5. Consumer test suites that run against old schema versions

The most reliable defence: consumer services have test cases that deserialise data written by older schema versions and assert correctness. If a producer schema change breaks an old reader, the consumer’s tests fail — before deployment.

 1
 2
 3
 4
 5
 6
 7
 8
 9
10
11
12
13
14
15
@Test
void readV1TradeWithV2Schema() {
    // v1 trade written before executionDate field existed:
    byte[] v1Encoded = encodeWithSchema(v1Schema, Map.of(
        "symbol", "EUR/USD",
        "tradeDate", "2018-10-04",
        "quantity", 10_000_000L
    ));

    // Read with v2 schema (which has executionDate with tradeDate alias):
    Trade v2Trade = decodeWithSchema(v2Schema, v1Encoded);

    assertThat(v2Trade.getExecutionDate()).isEqualTo("2018-10-04");
    assertThat(v2Trade.getQuantity()).isEqualTo(10_000_000L);
}

Types of Schema Change and Their Cost

Change typeStrategyCost
Add optional fieldAdd with default, single deployLow
Add required fieldTwo-phase: add optional → make requiredMedium
Rename fieldUse aliases, two-phaseMedium
Remove fieldTwo-phase: deprecate → verify unused → removeMedium
Change field typeAlmost always requires new topic + migrationHigh
Reorder fieldsDon’t — Avro uses name-based matching, order is irrelevantNone
Split field into multipleNew fields + migrationHigh

The Regulated Environment Constraint

One aspect specific to financial institutions: data retention requirements meant we couldn’t just migrate all historical data.
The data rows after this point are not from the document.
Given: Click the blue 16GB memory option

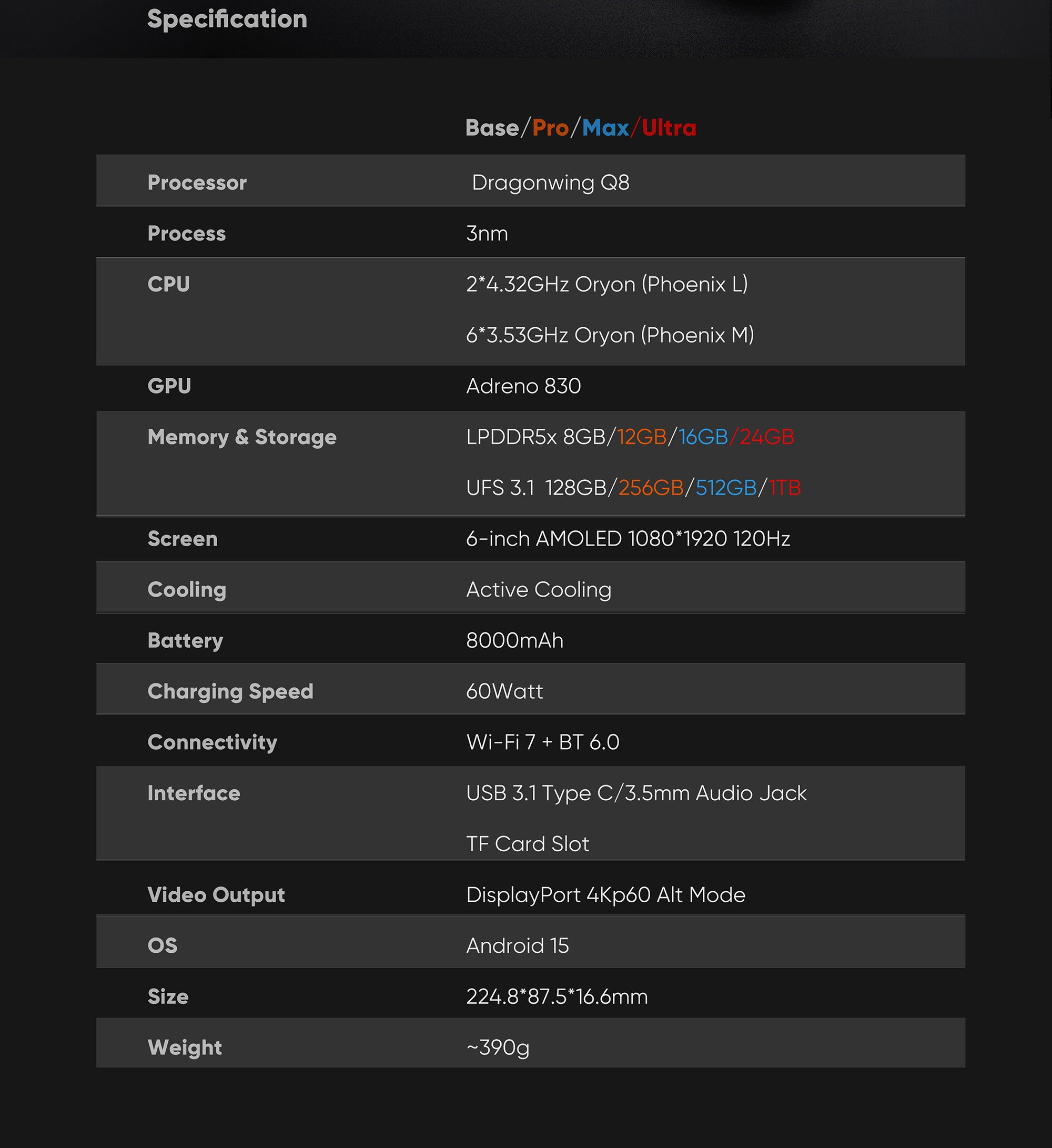Looking at the screenshot, I should pyautogui.click(x=703, y=437).
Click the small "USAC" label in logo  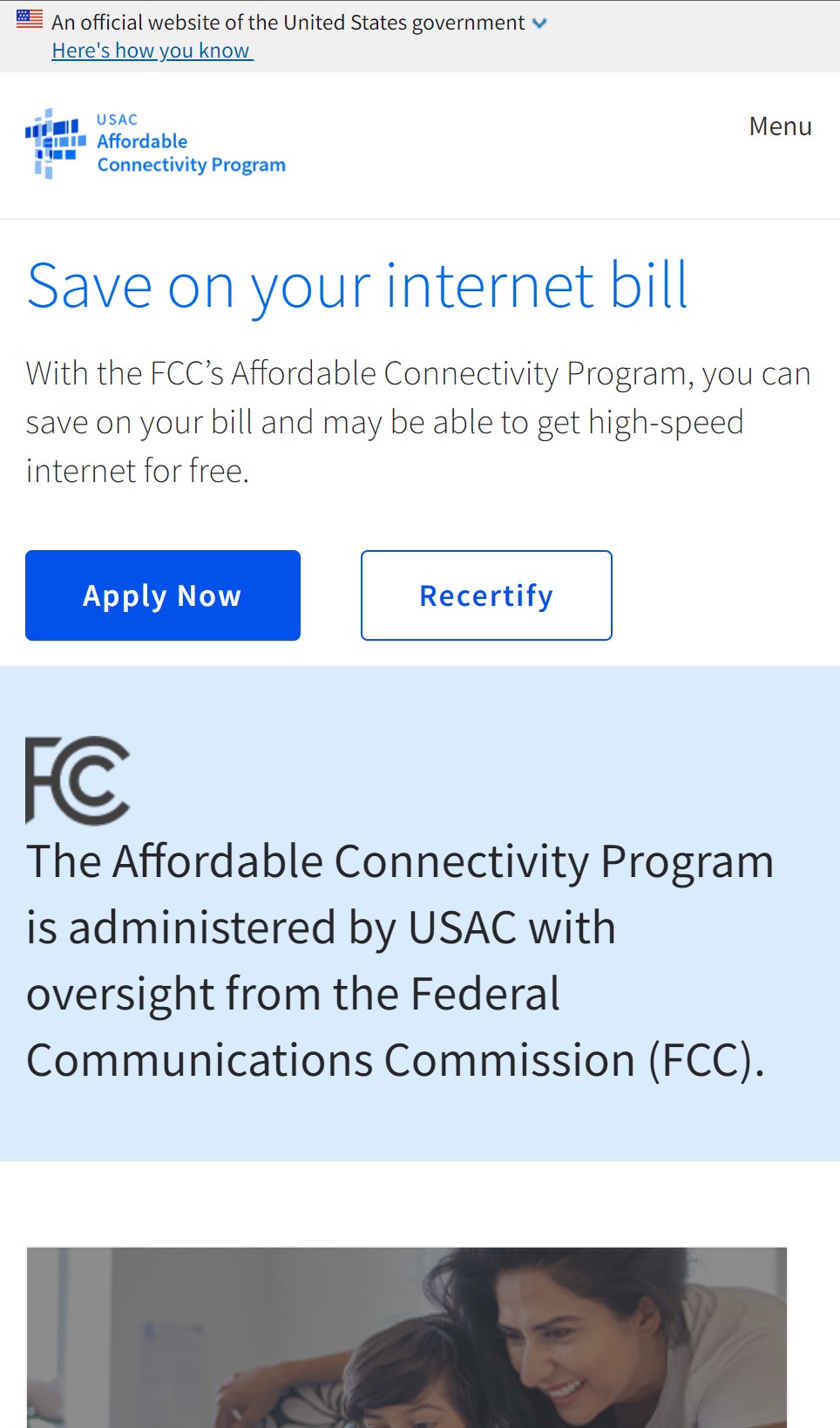117,119
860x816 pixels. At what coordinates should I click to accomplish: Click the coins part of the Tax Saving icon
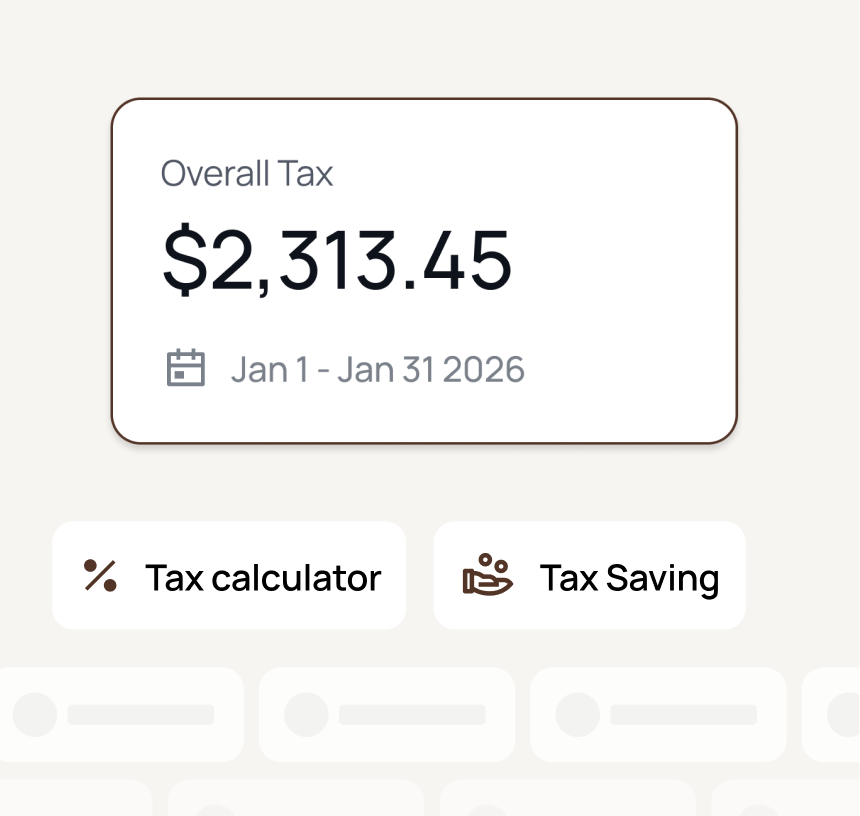(494, 564)
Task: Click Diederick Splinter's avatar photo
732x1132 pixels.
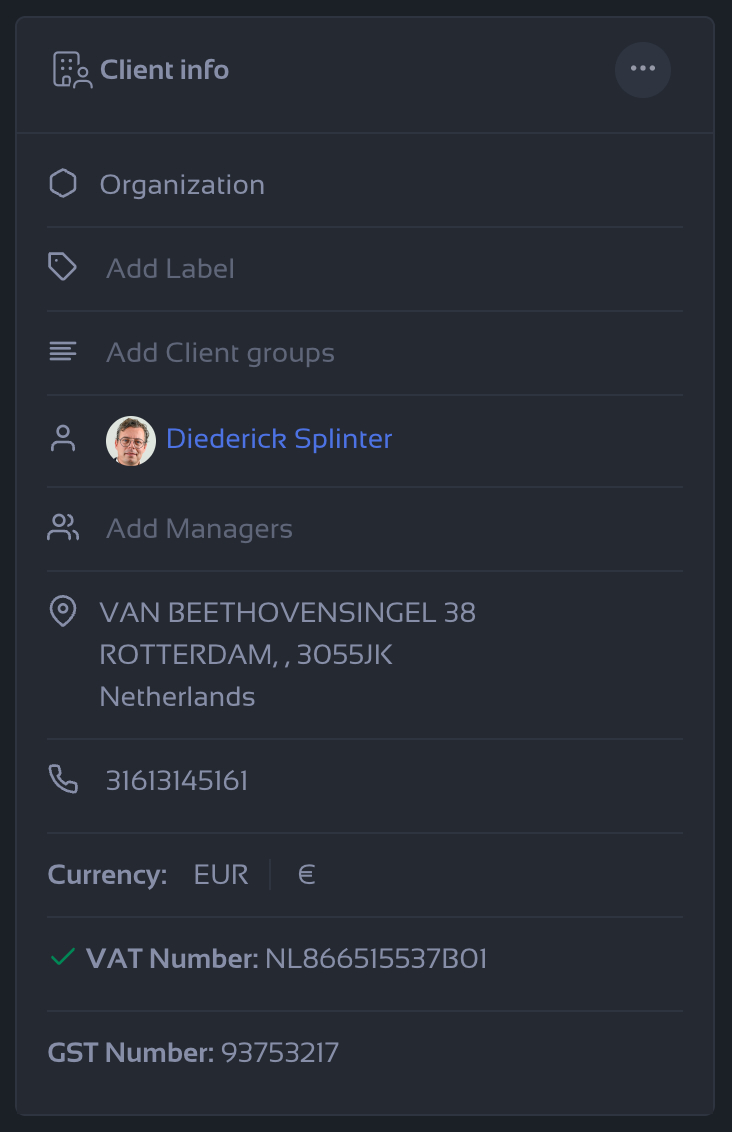Action: click(131, 440)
Regulatory records in Kafka topics had 7-year retention. Any schema change had to be readable by software that would be running (or rebuilt) 7 years later.

This pushed us strongly towards FULL_TRANSITIVE compatibility: every schema change had to be readable by all previous consumers. The two-phase migration process wasn’t just an engineering best practice — it was a compliance requirement.

The tooling that helped: a custom linter that ran against every .avsc change in CI, checking compatibility against all registered versions for that subject. Schema changes that failed the compatibility check blocked the PR. Combined with mandatory schema review, this reduced the incident rate from “occasionally catastrophic” to “very rare.”